# WRITTEN TASK
Retype the data exactly, starting with the line that contains "Identify the location of Kodi icon." and going on through the line that contains "This screenshot has width=1364, height=724.", with both of those lines included.

# SOURCE DATA
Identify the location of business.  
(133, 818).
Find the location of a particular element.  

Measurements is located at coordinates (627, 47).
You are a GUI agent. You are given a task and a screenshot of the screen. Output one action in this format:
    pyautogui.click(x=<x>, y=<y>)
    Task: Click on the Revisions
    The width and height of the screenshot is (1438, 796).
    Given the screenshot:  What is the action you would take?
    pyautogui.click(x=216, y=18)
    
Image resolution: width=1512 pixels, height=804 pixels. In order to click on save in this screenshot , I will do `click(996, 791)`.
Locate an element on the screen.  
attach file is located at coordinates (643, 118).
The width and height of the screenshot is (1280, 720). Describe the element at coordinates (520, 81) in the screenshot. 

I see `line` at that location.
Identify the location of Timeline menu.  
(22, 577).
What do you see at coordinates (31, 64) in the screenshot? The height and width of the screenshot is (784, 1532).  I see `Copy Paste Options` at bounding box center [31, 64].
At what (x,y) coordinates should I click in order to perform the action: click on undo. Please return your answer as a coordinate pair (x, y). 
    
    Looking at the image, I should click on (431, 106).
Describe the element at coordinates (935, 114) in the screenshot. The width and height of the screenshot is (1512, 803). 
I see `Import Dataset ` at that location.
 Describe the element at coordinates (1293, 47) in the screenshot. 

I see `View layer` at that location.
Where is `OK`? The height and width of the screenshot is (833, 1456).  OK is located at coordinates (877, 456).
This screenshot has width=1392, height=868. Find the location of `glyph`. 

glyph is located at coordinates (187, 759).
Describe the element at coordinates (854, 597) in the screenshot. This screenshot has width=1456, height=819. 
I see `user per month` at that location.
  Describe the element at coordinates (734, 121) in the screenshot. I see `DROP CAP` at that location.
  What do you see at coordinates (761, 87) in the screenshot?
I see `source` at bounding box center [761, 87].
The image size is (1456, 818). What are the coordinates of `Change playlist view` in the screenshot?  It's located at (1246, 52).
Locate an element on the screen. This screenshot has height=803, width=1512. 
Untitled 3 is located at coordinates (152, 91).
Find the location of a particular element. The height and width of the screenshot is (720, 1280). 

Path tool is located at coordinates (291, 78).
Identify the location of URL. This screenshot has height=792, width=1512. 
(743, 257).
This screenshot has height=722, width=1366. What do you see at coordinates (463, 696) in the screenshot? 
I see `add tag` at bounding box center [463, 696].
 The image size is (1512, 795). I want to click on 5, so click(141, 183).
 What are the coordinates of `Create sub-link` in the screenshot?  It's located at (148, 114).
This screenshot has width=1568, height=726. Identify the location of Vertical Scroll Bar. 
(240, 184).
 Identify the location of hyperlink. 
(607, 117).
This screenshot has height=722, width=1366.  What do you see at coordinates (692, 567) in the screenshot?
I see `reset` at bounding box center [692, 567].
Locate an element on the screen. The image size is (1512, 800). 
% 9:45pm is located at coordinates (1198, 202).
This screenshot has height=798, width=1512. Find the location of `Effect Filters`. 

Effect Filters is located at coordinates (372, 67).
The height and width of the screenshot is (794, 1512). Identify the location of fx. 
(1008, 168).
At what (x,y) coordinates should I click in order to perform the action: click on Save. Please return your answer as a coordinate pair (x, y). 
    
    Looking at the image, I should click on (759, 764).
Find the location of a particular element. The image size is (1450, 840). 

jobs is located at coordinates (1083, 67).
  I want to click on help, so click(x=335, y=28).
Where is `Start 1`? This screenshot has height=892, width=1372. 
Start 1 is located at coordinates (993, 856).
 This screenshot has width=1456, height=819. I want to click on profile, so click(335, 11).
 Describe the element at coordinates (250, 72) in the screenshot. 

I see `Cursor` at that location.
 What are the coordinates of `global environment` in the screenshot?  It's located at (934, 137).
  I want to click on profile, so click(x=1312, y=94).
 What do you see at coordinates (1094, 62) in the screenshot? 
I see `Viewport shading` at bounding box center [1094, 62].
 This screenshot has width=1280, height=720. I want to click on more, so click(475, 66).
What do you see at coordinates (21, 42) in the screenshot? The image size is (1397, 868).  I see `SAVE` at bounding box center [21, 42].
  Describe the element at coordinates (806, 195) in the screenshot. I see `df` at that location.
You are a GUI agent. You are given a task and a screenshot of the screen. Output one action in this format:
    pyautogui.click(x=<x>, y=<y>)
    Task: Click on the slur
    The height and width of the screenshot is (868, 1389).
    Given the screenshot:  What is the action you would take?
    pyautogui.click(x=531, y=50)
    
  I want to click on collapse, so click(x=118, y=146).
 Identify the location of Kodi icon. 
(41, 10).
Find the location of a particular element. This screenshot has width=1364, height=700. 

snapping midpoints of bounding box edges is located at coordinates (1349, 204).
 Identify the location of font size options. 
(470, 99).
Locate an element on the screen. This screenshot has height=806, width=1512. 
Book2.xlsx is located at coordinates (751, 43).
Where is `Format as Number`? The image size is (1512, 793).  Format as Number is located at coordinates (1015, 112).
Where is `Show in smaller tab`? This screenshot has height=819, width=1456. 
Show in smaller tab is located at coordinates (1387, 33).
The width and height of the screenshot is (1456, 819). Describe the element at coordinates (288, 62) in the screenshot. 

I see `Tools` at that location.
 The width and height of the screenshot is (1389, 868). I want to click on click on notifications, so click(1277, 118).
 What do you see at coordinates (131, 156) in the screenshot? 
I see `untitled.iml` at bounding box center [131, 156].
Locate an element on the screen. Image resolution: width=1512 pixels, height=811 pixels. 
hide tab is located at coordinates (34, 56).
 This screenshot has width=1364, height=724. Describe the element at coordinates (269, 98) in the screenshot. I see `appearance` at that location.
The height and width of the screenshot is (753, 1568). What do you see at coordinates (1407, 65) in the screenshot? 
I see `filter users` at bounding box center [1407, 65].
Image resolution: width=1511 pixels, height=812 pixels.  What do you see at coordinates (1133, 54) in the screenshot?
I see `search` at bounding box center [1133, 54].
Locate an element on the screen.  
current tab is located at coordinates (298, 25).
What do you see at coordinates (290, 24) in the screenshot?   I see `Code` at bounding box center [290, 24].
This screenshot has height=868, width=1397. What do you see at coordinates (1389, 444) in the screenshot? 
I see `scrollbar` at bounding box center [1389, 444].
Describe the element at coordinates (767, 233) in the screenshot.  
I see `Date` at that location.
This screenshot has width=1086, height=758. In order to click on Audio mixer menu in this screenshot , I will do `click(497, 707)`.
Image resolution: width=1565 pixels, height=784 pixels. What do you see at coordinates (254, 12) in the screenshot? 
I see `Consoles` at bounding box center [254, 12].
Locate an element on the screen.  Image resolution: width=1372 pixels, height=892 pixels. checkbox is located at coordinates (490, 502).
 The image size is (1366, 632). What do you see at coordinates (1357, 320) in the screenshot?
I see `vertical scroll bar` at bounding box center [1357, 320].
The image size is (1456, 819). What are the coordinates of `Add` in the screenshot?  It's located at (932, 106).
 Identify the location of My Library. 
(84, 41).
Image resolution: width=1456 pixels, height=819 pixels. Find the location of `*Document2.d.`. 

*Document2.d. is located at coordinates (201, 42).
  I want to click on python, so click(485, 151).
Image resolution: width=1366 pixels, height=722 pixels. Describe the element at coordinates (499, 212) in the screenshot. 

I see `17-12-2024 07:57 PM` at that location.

# COMPLETE OUTPUT
 Identify the location of Kodi icon. 
(41, 10).
Find the location of a particular element. This screenshot has width=1364, height=700. 

snapping midpoints of bounding box edges is located at coordinates (1349, 204).
 Identify the location of font size options. 
(470, 99).
Locate an element on the screen. This screenshot has height=806, width=1512. 
Book2.xlsx is located at coordinates (751, 43).
Where is `Format as Number`? The image size is (1512, 793).  Format as Number is located at coordinates (1015, 112).
Where is `Show in smaller tab`? This screenshot has height=819, width=1456. 
Show in smaller tab is located at coordinates (1387, 33).
The width and height of the screenshot is (1456, 819). Describe the element at coordinates (288, 62) in the screenshot. 

I see `Tools` at that location.
 The width and height of the screenshot is (1389, 868). I want to click on click on notifications, so click(1277, 118).
 What do you see at coordinates (131, 156) in the screenshot? 
I see `untitled.iml` at bounding box center [131, 156].
Locate an element on the screen. Image resolution: width=1512 pixels, height=811 pixels. 
hide tab is located at coordinates (34, 56).
 This screenshot has width=1364, height=724. Describe the element at coordinates (269, 98) in the screenshot. I see `appearance` at that location.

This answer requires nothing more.